_Exercise_. Copy out all of the data below with no alterations.

══════

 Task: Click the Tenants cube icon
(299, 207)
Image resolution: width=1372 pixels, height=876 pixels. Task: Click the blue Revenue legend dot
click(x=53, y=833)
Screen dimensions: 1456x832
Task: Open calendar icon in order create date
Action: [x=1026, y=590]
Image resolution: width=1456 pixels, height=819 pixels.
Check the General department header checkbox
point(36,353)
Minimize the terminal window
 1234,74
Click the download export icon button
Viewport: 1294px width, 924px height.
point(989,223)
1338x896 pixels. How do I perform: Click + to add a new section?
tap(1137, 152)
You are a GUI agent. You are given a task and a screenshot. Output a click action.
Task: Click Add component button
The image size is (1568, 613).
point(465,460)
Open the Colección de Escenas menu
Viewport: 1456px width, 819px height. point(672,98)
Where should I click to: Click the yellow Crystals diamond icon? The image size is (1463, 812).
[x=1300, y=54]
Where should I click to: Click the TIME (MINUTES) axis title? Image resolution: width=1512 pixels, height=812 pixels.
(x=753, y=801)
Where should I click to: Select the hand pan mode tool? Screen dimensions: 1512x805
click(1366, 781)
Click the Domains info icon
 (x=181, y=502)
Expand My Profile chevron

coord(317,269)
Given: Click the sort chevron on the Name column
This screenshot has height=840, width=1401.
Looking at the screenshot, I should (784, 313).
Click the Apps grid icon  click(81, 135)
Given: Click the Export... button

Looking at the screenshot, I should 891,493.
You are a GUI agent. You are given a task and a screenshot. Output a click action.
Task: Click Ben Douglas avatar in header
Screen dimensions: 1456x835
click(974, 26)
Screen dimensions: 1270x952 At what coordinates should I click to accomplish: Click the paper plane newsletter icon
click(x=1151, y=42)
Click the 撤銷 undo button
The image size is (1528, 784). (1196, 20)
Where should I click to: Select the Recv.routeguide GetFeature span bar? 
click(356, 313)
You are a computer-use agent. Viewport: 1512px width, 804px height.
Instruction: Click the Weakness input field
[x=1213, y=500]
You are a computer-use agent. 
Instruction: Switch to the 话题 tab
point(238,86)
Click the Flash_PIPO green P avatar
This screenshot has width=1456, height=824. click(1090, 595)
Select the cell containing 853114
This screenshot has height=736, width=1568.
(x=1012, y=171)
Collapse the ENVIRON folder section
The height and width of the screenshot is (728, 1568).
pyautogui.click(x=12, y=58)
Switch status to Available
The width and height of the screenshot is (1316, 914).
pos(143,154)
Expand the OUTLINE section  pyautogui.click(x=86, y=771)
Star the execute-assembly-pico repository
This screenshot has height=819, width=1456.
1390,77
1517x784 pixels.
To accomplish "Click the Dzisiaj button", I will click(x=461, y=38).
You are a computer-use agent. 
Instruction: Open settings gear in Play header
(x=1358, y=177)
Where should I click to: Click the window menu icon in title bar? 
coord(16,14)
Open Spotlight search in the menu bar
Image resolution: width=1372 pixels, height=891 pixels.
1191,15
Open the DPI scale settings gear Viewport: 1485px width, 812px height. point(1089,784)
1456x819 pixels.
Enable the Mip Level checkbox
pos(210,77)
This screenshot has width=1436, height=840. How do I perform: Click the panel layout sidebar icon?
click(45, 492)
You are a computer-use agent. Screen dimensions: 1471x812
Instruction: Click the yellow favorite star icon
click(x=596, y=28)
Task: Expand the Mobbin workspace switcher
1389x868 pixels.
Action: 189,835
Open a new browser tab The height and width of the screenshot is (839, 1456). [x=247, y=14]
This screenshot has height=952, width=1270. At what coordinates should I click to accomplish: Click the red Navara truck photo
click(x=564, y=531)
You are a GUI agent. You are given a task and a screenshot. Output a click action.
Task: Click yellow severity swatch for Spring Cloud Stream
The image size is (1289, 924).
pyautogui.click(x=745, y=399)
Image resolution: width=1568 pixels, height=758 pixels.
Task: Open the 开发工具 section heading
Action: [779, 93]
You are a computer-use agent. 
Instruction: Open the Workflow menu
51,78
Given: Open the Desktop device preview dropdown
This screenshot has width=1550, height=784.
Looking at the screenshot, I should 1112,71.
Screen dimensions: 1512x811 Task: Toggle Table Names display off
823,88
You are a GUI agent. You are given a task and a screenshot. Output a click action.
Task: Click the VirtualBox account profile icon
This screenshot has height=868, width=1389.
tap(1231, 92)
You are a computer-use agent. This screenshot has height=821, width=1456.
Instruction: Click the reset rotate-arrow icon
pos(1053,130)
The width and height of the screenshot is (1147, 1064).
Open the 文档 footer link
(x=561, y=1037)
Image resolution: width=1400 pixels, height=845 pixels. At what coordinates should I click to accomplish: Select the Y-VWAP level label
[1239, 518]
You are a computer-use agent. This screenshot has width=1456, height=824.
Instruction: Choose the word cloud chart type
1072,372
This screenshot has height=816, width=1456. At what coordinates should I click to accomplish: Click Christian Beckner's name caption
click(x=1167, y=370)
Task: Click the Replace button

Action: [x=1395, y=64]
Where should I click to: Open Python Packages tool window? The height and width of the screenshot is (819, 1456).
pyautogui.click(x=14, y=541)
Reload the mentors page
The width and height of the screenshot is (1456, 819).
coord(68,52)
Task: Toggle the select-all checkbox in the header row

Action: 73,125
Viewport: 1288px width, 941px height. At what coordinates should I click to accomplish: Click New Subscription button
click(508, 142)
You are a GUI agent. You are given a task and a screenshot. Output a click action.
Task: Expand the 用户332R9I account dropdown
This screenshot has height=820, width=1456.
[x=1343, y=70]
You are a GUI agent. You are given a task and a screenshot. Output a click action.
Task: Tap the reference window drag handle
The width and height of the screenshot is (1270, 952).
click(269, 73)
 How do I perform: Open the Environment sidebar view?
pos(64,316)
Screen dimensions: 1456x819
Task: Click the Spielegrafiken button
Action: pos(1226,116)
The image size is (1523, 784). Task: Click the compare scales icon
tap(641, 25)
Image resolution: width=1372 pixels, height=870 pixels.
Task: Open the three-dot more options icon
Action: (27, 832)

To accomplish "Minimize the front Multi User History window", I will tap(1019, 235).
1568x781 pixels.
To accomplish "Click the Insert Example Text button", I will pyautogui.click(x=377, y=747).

══════

_Exercise answer_.
 Task: Click the Tenants cube icon
(299, 207)
Image resolution: width=1372 pixels, height=876 pixels. Task: Click the blue Revenue legend dot
click(x=53, y=833)
Screen dimensions: 1456x832
Task: Open calendar icon in order create date
Action: [x=1026, y=590]
Image resolution: width=1456 pixels, height=819 pixels.
Check the General department header checkbox
point(36,353)
Minimize the terminal window
 1234,74
Click the download export icon button
Viewport: 1294px width, 924px height.
point(989,223)
1338x896 pixels. How do I perform: Click + to add a new section?
tap(1137, 152)
You are a GUI agent. You are given a task and a screenshot. Output a click action.
Task: Click Add component button
The image size is (1568, 613).
point(465,460)
Open the Colección de Escenas menu
Viewport: 1456px width, 819px height. point(672,98)
Where should I click to: Click the yellow Crystals diamond icon? The image size is (1463, 812).
[x=1300, y=54]
Where should I click to: Click the TIME (MINUTES) axis title? Image resolution: width=1512 pixels, height=812 pixels.
(x=753, y=801)
Where should I click to: Select the hand pan mode tool? Screen dimensions: 1512x805
click(1366, 781)
Click the Domains info icon
 (x=181, y=502)
Expand My Profile chevron

coord(317,269)
Given: Click the sort chevron on the Name column
This screenshot has height=840, width=1401.
Looking at the screenshot, I should (784, 313).
Click the Apps grid icon  click(81, 135)
Given: Click the Export... button

Looking at the screenshot, I should 891,493.
You are a GUI agent. You are given a task and a screenshot. Output a click action.
Task: Click Ben Douglas avatar in header
Screen dimensions: 1456x835
click(974, 26)
Screen dimensions: 1270x952 At what coordinates should I click to accomplish: Click the paper plane newsletter icon
click(x=1151, y=42)
Click the 撤銷 undo button
The image size is (1528, 784). (1196, 20)
Where should I click to: Select the Recv.routeguide GetFeature span bar? 
click(356, 313)
You are a computer-use agent. Viewport: 1512px width, 804px height.
Instruction: Click the Weakness input field
[x=1213, y=500]
You are a computer-use agent. 
Instruction: Switch to the 话题 tab
point(238,86)
Click the Flash_PIPO green P avatar
This screenshot has width=1456, height=824. click(1090, 595)
Select the cell containing 853114
This screenshot has height=736, width=1568.
(x=1012, y=171)
Collapse the ENVIRON folder section
The height and width of the screenshot is (728, 1568).
pyautogui.click(x=12, y=58)
Switch status to Available
The width and height of the screenshot is (1316, 914).
pos(143,154)
Expand the OUTLINE section  pyautogui.click(x=86, y=771)
Star the execute-assembly-pico repository
This screenshot has height=819, width=1456.
1390,77
1517x784 pixels.
To accomplish "Click the Dzisiaj button", I will click(x=461, y=38).
You are a computer-use agent. 
Instruction: Open settings gear in Play header
(x=1358, y=177)
Where should I click to: Click the window menu icon in title bar? 
coord(16,14)
Open Spotlight search in the menu bar
Image resolution: width=1372 pixels, height=891 pixels.
1191,15
Open the DPI scale settings gear Viewport: 1485px width, 812px height. point(1089,784)
1456x819 pixels.
Enable the Mip Level checkbox
pos(210,77)
This screenshot has width=1436, height=840. How do I perform: Click the panel layout sidebar icon?
click(45, 492)
You are a computer-use agent. Screen dimensions: 1471x812
Instruction: Click the yellow favorite star icon
click(x=596, y=28)
Task: Expand the Mobbin workspace switcher
1389x868 pixels.
Action: 189,835
Open a new browser tab The height and width of the screenshot is (839, 1456). [x=247, y=14]
This screenshot has height=952, width=1270. At what coordinates should I click to accomplish: Click the red Navara truck photo
click(x=564, y=531)
You are a GUI agent. You are given a task and a screenshot. Output a click action.
Task: Click yellow severity swatch for Spring Cloud Stream
The image size is (1289, 924).
pyautogui.click(x=745, y=399)
Image resolution: width=1568 pixels, height=758 pixels.
Task: Open the 开发工具 section heading
Action: [779, 93]
You are a computer-use agent. 
Instruction: Open the Workflow menu
51,78
Given: Open the Desktop device preview dropdown
This screenshot has width=1550, height=784.
Looking at the screenshot, I should 1112,71.
Screen dimensions: 1512x811 Task: Toggle Table Names display off
823,88
You are a GUI agent. You are given a task and a screenshot. Output a click action.
Task: Click the VirtualBox account profile icon
This screenshot has height=868, width=1389.
tap(1231, 92)
You are a computer-use agent. This screenshot has height=821, width=1456.
Instruction: Click the reset rotate-arrow icon
pos(1053,130)
The width and height of the screenshot is (1147, 1064).
Open the 文档 footer link
(x=561, y=1037)
Image resolution: width=1400 pixels, height=845 pixels. At what coordinates should I click to accomplish: Select the Y-VWAP level label
[1239, 518]
You are a computer-use agent. This screenshot has width=1456, height=824.
Instruction: Choose the word cloud chart type
1072,372
This screenshot has height=816, width=1456. At what coordinates should I click to accomplish: Click Christian Beckner's name caption
click(x=1167, y=370)
Task: Click the Replace button

Action: [x=1395, y=64]
Where should I click to: Open Python Packages tool window? The height and width of the screenshot is (819, 1456).
pyautogui.click(x=14, y=541)
Reload the mentors page
The width and height of the screenshot is (1456, 819).
coord(68,52)
Task: Toggle the select-all checkbox in the header row

Action: 73,125
Viewport: 1288px width, 941px height. At what coordinates should I click to accomplish: Click New Subscription button
click(508, 142)
You are a GUI agent. You are given a task and a screenshot. Output a click action.
Task: Expand the 用户332R9I account dropdown
This screenshot has height=820, width=1456.
[x=1343, y=70]
You are a GUI agent. You are given a task and a screenshot. Output a click action.
Task: Tap the reference window drag handle
The width and height of the screenshot is (1270, 952).
click(269, 73)
 How do I perform: Open the Environment sidebar view?
pos(64,316)
Screen dimensions: 1456x819
Task: Click the Spielegrafiken button
Action: pos(1226,116)
The image size is (1523, 784). Task: Click the compare scales icon
tap(641, 25)
Image resolution: width=1372 pixels, height=870 pixels.
Task: Open the three-dot more options icon
Action: (27, 832)

To accomplish "Minimize the front Multi User History window", I will tap(1019, 235).
1568x781 pixels.
To accomplish "Click the Insert Example Text button", I will pyautogui.click(x=377, y=747).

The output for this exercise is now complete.